PotlatchDeltic VP and General Counsel Michele Tyler reported automatic equity conversions tied to the company’s merger with Rayonier Inc. On 01/29/2026, she received a performance share award covering 34,323.679 shares at a stated price of $0. On 01/30/2026, that performance award and 47,243.763 shares of PotlatchDeltic common stock were disposed of at $0 per share, leaving her with no remaining PotlatchDeltic holdings.
Under the merger terms, each PotlatchDeltic common share converted into 1.8185 Rayonier common shares plus $0.61 in cash, plus any fractional share consideration. Outstanding restricted stock units and performance share awards similarly converted into Rayonier restricted stock unit awards based on an equity award exchange ratio and existing plan terms.

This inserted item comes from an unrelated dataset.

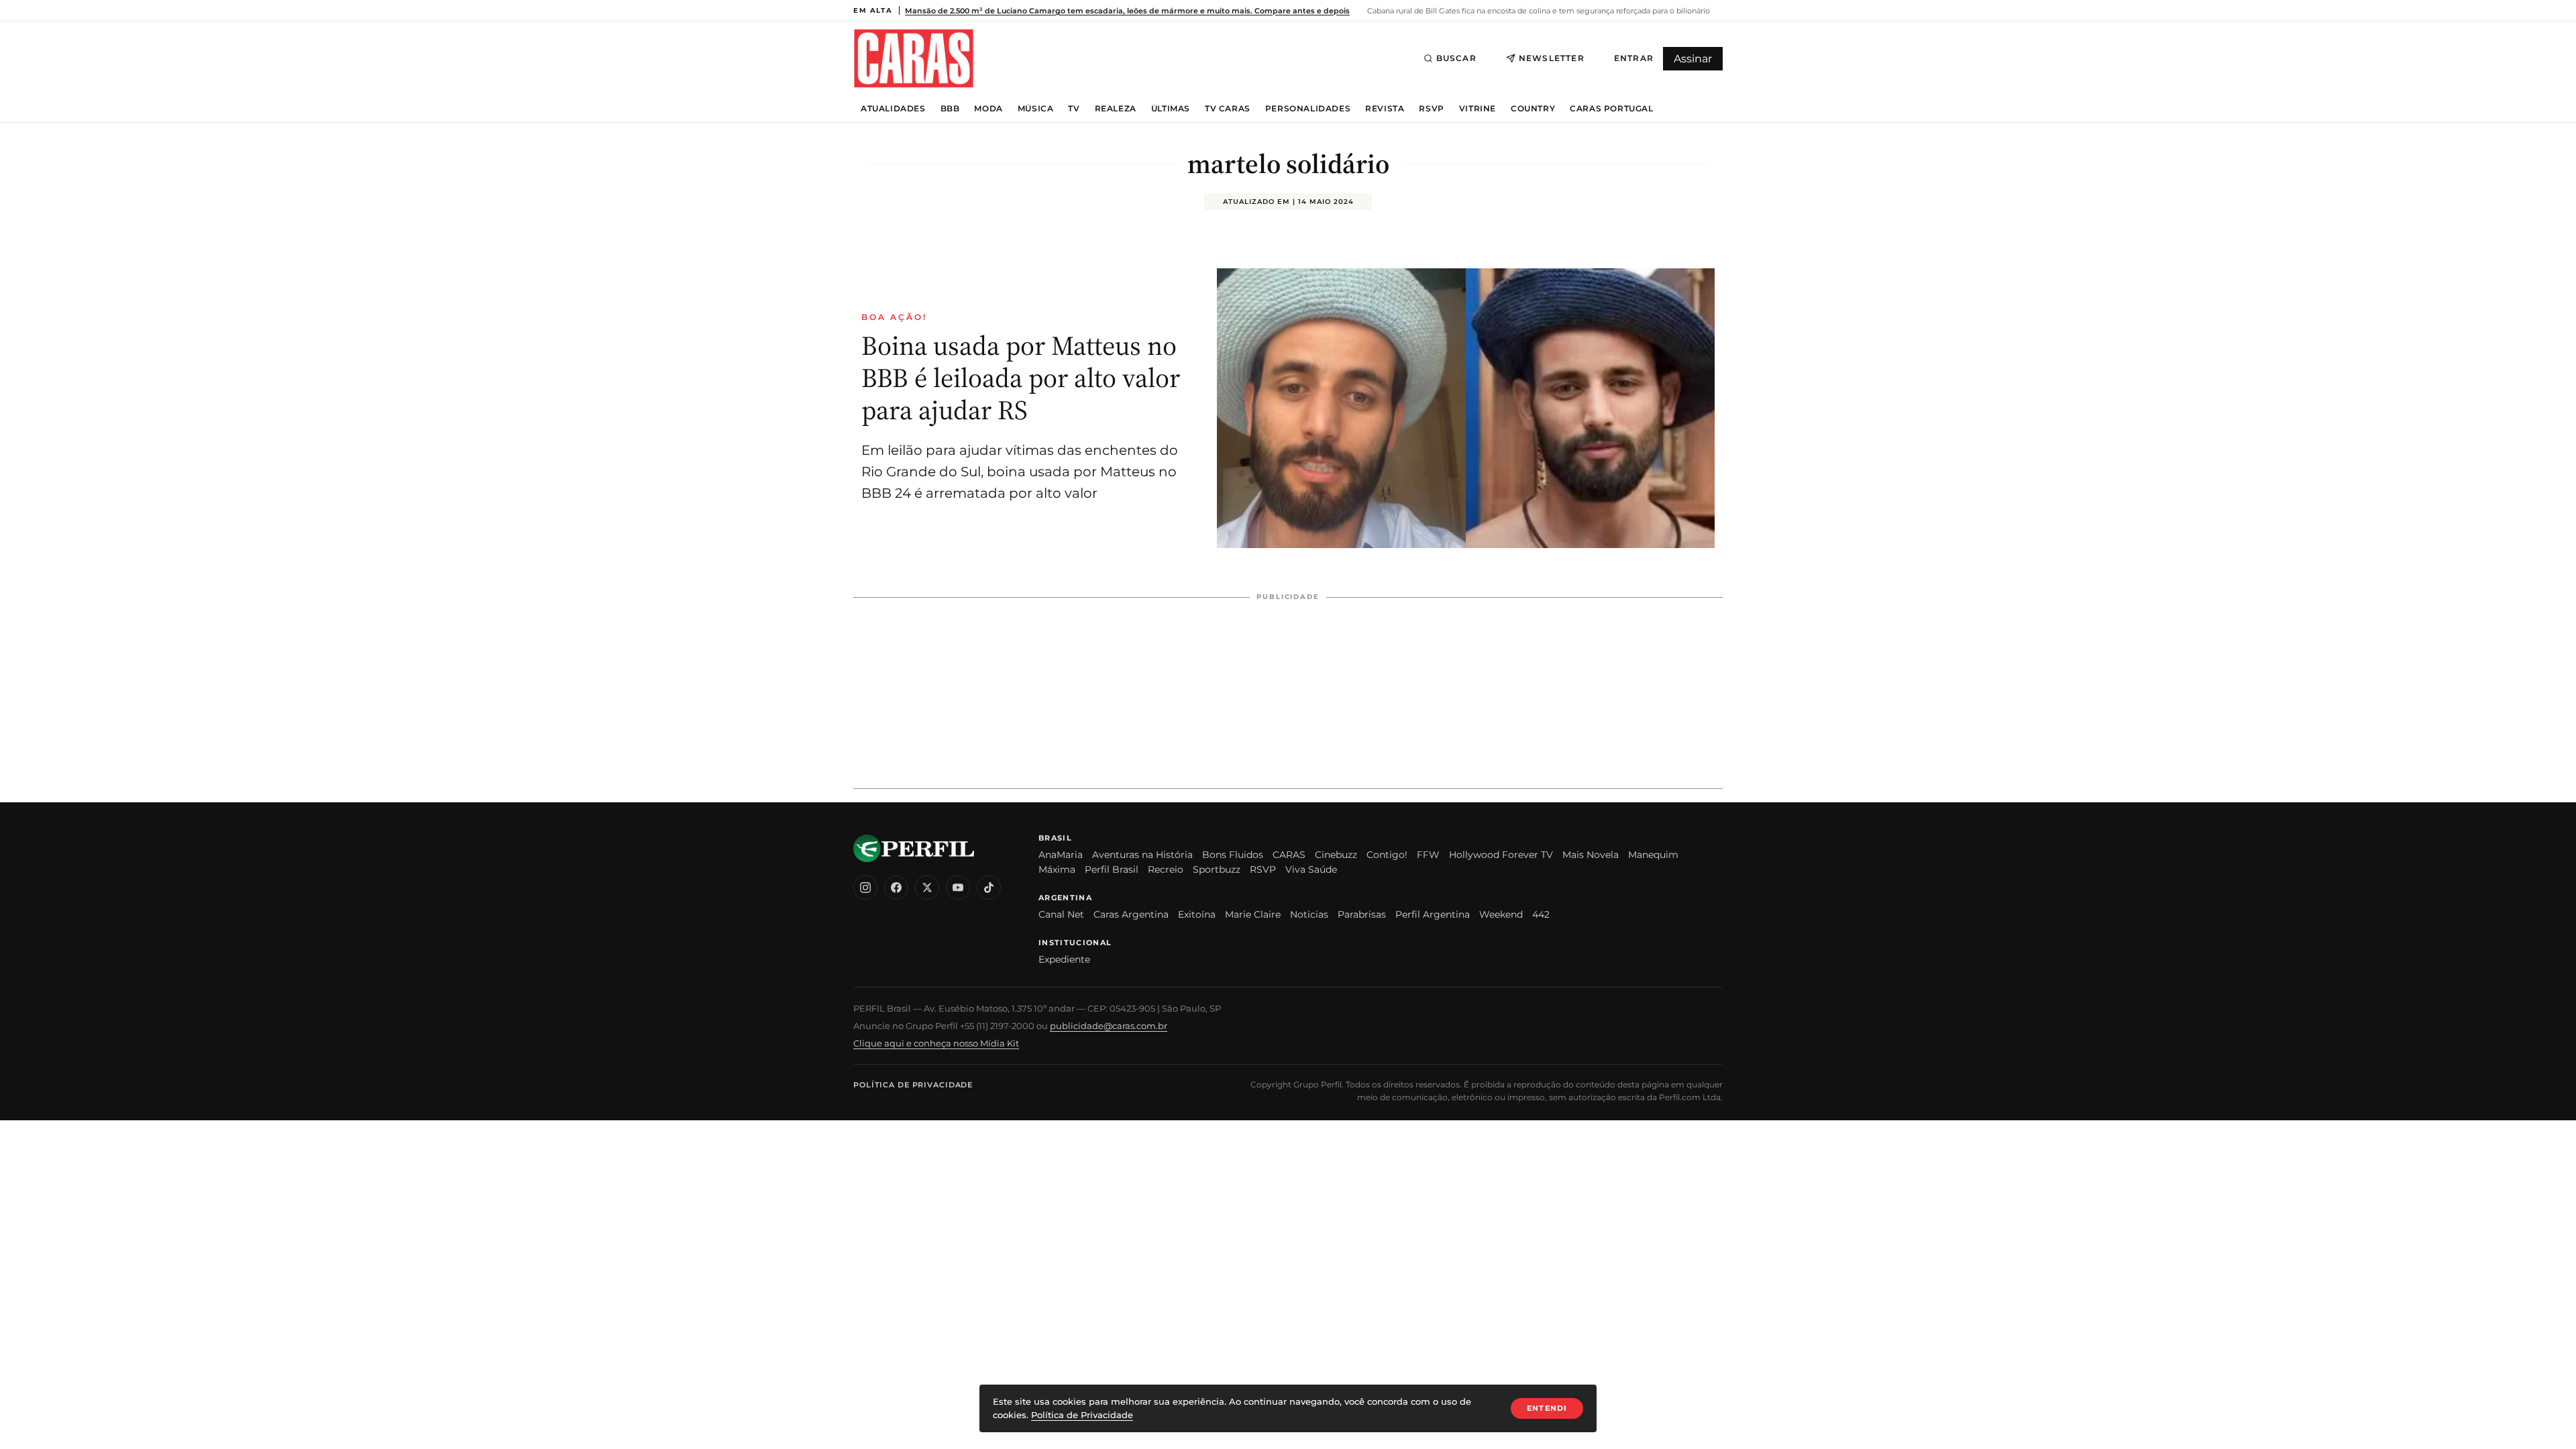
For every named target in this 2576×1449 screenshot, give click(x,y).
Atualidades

PotlatchDeltic VP and CFO Wayne Wasechek reported automatic changes to his equity in connection with the company’s merger into a wholly owned subsidiary of Rayonier Inc. At the merger’s effective time, each PotlatchDeltic common share converted into the right to receive 1.8185 Rayonier common shares plus $0.61 in cash, without interest, plus any fractional share consideration.
Wasechek reported the disposition of 34,621.439 shares of common stock and 29,797.237 performance share awards at a stated price of $0, reflecting the non-cash conversion under the merger terms. His performance share award first accrued 29,797.237 derivative securities, then converted into a Rayonier restricted stock unit award based on the merger exchange mechanics.

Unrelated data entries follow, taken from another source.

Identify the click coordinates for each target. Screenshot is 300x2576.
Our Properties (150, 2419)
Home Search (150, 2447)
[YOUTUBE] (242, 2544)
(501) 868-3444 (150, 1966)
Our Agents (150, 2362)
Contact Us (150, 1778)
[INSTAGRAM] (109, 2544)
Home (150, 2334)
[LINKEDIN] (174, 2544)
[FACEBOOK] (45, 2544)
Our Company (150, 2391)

The filing also notes that outstanding restricted stock units and performance share awards converted into Rayonier restricted stock unit awards using the equity award exchange ratio and, for performance awards, based on the greater of target or actual performance as of the latest practicable date, subject to existing equity plan terms and potential double-trigger vesting acceleration.
PotlatchDeltic Corp Chief Accounting Officer Glen F. Smith reported equity award changes tied to the closing of the Rayonier merger. On January 29, 2026, he was granted a performance share award covering 9,633.227 shares of common stock. On January 30, 2026, this performance share award and 9,846.411 common shares were reported as disposed of, leaving no PotlatchDeltic common stock or related performance awards directly held.
According to the merger terms, each PotlatchDeltic common share was automatically converted at the effective time into the right to receive 1.8185 Rayonier common shares plus
PotlatchDeltic Corp President and CEO Eric J. Cremers reported equity award and share conversions tied to the company’s merger with Rayonier Inc. On 01/29/2026, he acquired 155,694.281 performance share awards, then on 01/30/2026 those awards and 324,105.195 common shares were disposed of at a stated price of $0 per share.
According to the merger terms, each PotlatchDeltic common share was automatically converted into the right to receive 1.8185 Rayonier common shares and $0.61 in cash, plus any fractional share consideration. Outstanding restricted stock units and performance share awards converted into Rayonier restricted stock unit awards based on an equity award exchange ratio and subject to the prior plan and award terms, including specified vesting provisions.
PotlatchDeltic Corp vice president William R. DeReu reported equity conversions and cancellations tied to the company’s merger with Rayonier Inc. On 01/30/2026, 77,935.732 shares of common stock and 27,395.237 performance share awards went to zero at a reported price of $0 per unit.
Under the merger agreement, each PotlatchDeltic common share was automatically converted into 1.8185 Rayonier common shares plus $0.61 in cash, plus any fractional share consideration. At the merger’s effective time, restricted stock units and performance share awards converted into Rayonier restricted stock unit awards under existing equity plan terms.